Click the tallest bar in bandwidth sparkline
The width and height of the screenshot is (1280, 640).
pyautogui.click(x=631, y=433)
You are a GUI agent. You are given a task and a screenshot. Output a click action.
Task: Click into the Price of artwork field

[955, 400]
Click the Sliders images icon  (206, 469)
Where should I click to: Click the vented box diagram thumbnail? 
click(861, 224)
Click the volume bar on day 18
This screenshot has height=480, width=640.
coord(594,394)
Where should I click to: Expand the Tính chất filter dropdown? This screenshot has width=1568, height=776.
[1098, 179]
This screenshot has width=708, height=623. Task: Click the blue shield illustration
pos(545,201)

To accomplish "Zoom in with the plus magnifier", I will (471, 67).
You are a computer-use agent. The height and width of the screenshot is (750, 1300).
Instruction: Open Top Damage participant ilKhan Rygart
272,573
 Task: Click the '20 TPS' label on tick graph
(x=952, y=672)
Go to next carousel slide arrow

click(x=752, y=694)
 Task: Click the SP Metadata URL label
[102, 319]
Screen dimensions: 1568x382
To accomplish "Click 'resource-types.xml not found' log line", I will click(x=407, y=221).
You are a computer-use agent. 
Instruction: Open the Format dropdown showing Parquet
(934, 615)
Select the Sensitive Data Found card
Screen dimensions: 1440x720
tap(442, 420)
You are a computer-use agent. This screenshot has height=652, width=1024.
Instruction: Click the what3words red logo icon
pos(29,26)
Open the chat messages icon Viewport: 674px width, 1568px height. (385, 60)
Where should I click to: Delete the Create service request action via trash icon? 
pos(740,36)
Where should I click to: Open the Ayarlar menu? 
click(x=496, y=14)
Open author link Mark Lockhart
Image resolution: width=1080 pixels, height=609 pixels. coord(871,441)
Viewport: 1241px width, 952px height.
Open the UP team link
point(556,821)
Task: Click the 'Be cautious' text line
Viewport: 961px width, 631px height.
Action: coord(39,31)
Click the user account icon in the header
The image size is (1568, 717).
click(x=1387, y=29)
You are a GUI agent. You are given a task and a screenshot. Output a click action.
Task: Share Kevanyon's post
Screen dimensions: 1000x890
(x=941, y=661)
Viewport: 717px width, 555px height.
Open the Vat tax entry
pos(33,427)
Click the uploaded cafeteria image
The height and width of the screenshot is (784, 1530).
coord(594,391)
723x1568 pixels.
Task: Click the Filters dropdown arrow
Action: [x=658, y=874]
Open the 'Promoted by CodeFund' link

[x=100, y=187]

SET TASK
Quote the material between the lines holding "You are a computer-use agent. This" and "Open the chat", inclusive.

SOLUTION TO THE EXERCISE
You are a computer-use agent. This screenshot has height=652, width=1024.
Instruction: Click the what3words red logo icon
pos(29,26)
Open the chat messages icon Viewport: 674px width, 1568px height. (385, 60)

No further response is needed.